Watershed cerebral infarctions (WI) , also known as border zone infarcts occur at the border between cerebral vascular territories where the tissue is furthest from arterial supply and thus most vulnerable to reductions in perfusion.
What is Critical Ischaemia?
- what imaging can be done?
- when there is high metabolic demand of the brain - no glucose score
- may be due to a clot that reduces perfusion of the brain
- <20ml/100g/min
- the electrical function stops - neurons are still alive, potentially salvageable
- reversible ischaemia - only for a limited time
- <10ml/100g/min
- neuronal death within minutes -
- irreversible ischaemia - cerebral infarction
- CT perfusion imaging - greener the better
What is the treatment/ management of ischaemic clot?
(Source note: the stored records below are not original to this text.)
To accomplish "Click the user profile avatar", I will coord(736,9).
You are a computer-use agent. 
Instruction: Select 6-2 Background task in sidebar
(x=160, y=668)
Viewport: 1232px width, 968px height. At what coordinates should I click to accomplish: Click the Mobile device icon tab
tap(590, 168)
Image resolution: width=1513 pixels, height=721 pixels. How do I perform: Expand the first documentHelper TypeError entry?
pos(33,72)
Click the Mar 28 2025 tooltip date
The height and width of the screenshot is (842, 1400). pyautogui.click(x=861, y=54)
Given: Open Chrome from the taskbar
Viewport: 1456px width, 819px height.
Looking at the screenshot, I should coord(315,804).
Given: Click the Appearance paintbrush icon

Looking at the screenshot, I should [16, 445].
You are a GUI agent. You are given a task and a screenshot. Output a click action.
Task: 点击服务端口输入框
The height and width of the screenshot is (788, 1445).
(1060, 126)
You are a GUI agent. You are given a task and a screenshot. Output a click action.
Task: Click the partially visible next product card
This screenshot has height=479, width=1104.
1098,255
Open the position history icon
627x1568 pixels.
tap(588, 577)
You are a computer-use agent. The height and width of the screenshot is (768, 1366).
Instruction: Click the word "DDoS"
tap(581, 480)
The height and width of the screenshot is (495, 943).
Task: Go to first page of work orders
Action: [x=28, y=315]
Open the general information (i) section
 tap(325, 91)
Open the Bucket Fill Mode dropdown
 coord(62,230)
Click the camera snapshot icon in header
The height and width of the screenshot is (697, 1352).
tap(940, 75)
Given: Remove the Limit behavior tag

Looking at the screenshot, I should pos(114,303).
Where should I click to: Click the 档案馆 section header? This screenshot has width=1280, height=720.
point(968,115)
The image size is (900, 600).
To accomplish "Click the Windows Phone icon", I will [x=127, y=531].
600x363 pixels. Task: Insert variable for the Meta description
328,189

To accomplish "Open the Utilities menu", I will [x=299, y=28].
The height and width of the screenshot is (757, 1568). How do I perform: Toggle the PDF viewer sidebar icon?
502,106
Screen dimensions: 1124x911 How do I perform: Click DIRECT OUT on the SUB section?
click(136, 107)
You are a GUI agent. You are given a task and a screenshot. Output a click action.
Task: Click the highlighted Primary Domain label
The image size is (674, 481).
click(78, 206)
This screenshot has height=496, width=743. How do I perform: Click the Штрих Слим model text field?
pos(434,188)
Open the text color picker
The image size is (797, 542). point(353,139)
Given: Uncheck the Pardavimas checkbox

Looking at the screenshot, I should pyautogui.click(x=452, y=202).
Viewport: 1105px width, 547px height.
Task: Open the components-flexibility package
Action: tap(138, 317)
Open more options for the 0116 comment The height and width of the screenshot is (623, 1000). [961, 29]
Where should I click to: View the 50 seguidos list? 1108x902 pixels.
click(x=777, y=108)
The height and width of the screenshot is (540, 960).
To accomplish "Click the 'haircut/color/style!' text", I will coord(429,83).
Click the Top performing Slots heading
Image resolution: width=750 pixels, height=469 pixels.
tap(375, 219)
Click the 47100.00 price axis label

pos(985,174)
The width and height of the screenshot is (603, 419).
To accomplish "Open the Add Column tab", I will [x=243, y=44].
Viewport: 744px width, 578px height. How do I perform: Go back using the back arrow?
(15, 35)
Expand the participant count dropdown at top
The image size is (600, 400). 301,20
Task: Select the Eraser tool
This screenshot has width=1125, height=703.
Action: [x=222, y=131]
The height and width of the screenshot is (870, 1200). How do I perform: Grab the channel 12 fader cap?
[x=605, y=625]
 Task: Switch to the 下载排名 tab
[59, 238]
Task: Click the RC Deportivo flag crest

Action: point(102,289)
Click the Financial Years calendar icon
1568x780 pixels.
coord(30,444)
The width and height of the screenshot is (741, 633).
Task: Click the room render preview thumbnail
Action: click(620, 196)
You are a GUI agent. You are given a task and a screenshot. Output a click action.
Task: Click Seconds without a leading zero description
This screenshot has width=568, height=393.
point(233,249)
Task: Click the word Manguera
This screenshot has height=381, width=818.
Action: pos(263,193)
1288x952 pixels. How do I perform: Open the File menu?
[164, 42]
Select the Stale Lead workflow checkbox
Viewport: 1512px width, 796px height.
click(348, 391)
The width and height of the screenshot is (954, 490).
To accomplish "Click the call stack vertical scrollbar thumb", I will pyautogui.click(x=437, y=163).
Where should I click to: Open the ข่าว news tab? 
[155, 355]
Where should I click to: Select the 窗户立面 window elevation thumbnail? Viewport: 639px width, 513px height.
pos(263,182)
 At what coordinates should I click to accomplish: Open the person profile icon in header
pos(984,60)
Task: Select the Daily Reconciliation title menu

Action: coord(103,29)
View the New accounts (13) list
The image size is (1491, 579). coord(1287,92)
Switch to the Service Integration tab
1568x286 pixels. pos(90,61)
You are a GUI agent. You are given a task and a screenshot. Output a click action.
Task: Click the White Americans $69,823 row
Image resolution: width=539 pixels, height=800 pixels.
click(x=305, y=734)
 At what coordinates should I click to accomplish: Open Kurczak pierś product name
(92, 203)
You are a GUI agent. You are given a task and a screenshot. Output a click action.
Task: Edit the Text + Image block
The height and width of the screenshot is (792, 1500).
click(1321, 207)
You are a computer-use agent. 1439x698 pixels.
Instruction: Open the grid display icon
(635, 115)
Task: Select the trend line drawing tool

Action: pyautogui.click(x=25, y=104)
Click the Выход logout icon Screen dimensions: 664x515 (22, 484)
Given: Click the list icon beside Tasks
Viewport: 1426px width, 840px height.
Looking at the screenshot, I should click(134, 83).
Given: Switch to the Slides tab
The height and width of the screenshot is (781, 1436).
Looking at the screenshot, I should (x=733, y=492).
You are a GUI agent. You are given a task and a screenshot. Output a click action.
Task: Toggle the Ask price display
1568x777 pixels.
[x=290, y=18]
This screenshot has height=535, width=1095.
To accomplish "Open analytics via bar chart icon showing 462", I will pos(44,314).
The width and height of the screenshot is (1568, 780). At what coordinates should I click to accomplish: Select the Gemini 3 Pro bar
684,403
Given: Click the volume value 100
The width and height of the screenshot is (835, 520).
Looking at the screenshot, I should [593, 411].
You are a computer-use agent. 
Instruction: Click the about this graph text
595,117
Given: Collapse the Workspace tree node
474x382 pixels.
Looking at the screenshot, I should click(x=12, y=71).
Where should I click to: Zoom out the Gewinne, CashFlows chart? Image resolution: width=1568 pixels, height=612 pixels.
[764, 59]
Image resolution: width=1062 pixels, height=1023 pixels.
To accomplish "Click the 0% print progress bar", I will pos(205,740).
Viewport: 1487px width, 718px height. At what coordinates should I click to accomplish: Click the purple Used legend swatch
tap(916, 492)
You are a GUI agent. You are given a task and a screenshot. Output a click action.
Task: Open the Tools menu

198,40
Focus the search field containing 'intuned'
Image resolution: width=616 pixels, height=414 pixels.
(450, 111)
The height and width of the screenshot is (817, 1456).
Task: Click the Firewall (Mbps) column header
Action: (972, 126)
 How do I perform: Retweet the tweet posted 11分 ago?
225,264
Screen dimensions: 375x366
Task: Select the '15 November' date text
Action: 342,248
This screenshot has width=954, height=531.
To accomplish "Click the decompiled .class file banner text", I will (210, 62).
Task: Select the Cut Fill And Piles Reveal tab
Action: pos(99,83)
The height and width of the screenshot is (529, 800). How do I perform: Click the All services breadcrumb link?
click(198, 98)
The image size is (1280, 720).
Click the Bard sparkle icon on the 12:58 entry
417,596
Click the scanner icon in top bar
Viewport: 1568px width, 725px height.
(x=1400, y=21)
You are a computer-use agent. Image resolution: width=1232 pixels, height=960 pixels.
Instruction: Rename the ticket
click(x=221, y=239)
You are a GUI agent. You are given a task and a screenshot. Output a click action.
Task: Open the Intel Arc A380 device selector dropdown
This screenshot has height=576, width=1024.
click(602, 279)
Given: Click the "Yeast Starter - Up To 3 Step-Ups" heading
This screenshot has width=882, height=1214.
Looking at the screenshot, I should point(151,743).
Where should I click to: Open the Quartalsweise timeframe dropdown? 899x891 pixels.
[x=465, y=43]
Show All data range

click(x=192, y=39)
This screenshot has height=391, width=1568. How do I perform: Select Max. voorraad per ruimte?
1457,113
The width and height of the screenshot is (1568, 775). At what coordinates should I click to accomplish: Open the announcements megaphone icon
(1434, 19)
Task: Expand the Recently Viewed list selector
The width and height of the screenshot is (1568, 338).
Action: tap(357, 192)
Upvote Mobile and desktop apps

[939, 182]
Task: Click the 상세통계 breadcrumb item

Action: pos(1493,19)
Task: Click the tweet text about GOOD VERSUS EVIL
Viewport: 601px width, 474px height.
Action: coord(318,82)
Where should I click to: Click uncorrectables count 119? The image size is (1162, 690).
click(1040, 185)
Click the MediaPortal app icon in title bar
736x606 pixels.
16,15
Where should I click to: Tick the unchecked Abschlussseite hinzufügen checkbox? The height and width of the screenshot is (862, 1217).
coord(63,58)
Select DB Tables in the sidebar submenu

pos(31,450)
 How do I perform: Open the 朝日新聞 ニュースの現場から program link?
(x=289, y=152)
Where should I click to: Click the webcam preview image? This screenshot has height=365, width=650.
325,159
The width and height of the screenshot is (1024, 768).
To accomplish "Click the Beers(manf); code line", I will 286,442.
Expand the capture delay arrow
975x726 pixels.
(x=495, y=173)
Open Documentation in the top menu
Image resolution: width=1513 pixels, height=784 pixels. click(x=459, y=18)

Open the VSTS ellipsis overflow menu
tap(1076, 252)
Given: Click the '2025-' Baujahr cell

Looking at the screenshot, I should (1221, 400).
- tPA (tissue Plasminogen Activator)
- clot dissolver
- Stent retrieval
- CT angiogram with die
- Anti-platelet medication to prevents clotting
- Aspirin after 24hrs (not with tPA or else it causes bleeding)
- Clopidogrel after 2 weeks
What are vascular risk factors for Stroke?
- Diabetes: promotes prothrombotic state, facilitates platelet adhesion
- Smoking: prothrombotic state, platelet activation and adhesion, endothelial injury
- Hypertension: shearing force on blood vessels, endothelial injury, prothrombotic state
- Hyperlipidaemia: lipid accumulation in foamy macrophages forms atherosclerotic plaques that can be dislodged and become a clot
- LDL: oxidised to free radicals –> promotes inflammation
stress
What screening/ investigations can be done to screen for risk factors?
- ECG - regular rhythm of heart, clots may interrupt this
- Bloods- diabetes and hyperlipidaemia
- Ultrasound- to pick up a clot in the carotid bifurcation (dissected carotid)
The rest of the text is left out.